CHS Writers in Practice: Osman Yousefzada
9 December 2021 | 5pm 7pm
In anticipation of his new memoir, The Go Between, CHS is delighted to host an in conversation with Osman Yousefzada. Osman's practice revolves around modes of storytelling, merging autobiography with fiction and ritual. His work is concerned with the representation and rupture of the migrational experience and makes reference to socio-political issues of today. These themes are explored through moving image, installations, text works, sculpture, garment making and performance.

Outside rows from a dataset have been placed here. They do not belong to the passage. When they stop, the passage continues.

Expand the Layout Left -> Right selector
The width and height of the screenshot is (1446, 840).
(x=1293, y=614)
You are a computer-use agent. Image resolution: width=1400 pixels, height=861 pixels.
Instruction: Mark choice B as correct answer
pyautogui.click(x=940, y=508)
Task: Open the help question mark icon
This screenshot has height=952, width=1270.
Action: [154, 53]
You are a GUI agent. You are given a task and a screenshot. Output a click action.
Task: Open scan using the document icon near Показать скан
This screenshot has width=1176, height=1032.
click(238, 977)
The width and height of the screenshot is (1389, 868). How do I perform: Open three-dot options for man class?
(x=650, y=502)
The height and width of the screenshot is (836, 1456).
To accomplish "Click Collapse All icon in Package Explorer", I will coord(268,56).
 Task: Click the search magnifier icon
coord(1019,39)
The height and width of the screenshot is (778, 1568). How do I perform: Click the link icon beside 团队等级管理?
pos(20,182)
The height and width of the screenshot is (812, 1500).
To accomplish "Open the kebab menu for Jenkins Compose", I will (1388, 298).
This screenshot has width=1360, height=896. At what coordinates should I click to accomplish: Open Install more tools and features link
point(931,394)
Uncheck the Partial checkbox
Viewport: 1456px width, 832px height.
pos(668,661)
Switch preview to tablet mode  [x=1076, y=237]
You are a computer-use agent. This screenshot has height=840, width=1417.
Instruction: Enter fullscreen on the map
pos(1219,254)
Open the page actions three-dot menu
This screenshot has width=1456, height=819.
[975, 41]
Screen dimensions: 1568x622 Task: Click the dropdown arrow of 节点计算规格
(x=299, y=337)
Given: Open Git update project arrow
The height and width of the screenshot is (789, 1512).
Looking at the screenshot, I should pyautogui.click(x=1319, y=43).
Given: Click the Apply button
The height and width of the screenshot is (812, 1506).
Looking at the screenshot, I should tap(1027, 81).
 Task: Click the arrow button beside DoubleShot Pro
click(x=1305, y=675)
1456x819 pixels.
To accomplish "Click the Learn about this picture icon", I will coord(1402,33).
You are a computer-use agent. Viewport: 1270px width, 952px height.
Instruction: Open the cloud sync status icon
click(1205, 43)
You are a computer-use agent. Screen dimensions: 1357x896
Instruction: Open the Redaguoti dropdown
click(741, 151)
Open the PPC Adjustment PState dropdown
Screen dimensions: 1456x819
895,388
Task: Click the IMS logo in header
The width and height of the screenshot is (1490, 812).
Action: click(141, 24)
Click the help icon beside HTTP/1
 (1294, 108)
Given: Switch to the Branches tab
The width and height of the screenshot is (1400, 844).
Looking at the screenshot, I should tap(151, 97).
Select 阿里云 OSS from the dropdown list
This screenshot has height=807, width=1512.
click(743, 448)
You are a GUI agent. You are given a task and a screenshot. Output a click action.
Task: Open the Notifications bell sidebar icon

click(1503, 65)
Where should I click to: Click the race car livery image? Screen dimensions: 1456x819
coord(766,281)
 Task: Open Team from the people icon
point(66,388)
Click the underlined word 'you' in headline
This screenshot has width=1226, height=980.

Osman Yousefzada was born in Birmingham, England to migrant parents who are illiterate in English and their mother tongue. He is an inter-disciplinary artist and a designer, who studied at SOAS and Central Saint Martins, and went onto obtain an MPhil at Cambridge University. Osman’s practice revolves arounds modes of story telling, merging ethnography with fiction whilst making reference to migrational and social political issues of today. He has shown at International institutions from the Whitechapel Gallery, Lahore Biennale, Dhaka Art Summit, Ikon Gallery, V&A, Design Museum, Ringling Museum in Florida and the Cincinnati Art Museum in Ohio. Osman has been nominated for the Annual Designs of the Year Award at the Design Museum London. He edits a collaborative journal, The Collective, a cross-disciplinary publication featuring artists, writers and other creatives, and he has written for The Guardian, Observer Magazine and Vogue. As well as being nominated for various fashion awards, he has been awarded the prestigious BFC New Generation award for three seasons. The Osman Yousefzada clothing line is sold internationally and is worn by celebrities including Beyoncé, Lady Gaga, Lupita Nyong’o, Thandiwe Newton, Gwen Stefani, Emma Watson, Freida Pinto and many more. He is a staunch advocate for sustainable materials and artisanal craftsmanship as a way of protecting at risk environments and heritage. He recently made a film on fast fashion garment workers in Bangladesh - ‘Her Dreams are Bigger’ - where one of the garment workers said that 'I can only dream as much I can afford’ in contrast to her counterpart in the west world.